### Assigned task
Search the entries for the word "Asus" and report each line that has it.

(Records excerpted from a collection)
━━━━━━━━━━━━━━━━━━━━━━━━━━━━━━

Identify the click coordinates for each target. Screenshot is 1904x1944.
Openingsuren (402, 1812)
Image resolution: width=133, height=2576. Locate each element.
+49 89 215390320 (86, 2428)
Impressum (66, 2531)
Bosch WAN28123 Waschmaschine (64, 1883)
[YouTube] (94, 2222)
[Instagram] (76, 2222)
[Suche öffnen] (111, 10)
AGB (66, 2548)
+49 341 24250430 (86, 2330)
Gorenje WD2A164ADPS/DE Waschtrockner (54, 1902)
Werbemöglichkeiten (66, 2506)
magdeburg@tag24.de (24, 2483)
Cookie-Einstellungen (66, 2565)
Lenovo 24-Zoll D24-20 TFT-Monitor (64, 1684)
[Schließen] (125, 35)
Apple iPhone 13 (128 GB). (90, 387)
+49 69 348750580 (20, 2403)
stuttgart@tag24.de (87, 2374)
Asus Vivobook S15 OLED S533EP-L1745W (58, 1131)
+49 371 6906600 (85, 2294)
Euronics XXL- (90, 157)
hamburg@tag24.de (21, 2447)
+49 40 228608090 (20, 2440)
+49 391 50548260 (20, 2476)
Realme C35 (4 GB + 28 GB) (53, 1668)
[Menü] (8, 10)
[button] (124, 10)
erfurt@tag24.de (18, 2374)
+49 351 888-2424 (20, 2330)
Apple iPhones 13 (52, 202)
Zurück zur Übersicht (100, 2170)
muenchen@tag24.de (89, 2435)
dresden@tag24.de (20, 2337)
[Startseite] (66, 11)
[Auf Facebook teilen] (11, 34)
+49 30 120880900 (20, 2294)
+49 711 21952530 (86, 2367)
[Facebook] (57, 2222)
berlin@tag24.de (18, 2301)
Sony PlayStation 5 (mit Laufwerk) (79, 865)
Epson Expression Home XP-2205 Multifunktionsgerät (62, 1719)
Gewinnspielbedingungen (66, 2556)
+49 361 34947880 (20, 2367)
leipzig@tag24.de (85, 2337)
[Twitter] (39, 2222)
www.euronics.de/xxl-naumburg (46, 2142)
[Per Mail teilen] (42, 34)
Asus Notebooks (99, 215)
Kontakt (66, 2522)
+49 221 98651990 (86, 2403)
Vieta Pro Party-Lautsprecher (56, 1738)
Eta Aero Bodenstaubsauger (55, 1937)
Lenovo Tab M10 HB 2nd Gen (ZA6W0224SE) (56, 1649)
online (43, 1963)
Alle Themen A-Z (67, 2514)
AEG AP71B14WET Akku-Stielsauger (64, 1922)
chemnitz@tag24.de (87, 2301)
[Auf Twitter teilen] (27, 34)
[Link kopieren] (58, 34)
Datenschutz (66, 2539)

━━━━━━━━━━━━━━━━━━━━━━━━━━━━━━

### Finished exercise
Asus Vivobook S15 OLED S533EP-L1745W (58, 1131)
Asus Notebooks (99, 215)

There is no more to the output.